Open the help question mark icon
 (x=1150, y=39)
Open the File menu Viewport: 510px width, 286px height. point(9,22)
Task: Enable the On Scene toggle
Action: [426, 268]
#####
Assigned task:
Only the data above, repeated exactly, should make up the reply.

Solved problem:
Open the help question mark icon
 (x=1150, y=39)
Open the File menu Viewport: 510px width, 286px height. point(9,22)
Task: Enable the On Scene toggle
Action: [426, 268]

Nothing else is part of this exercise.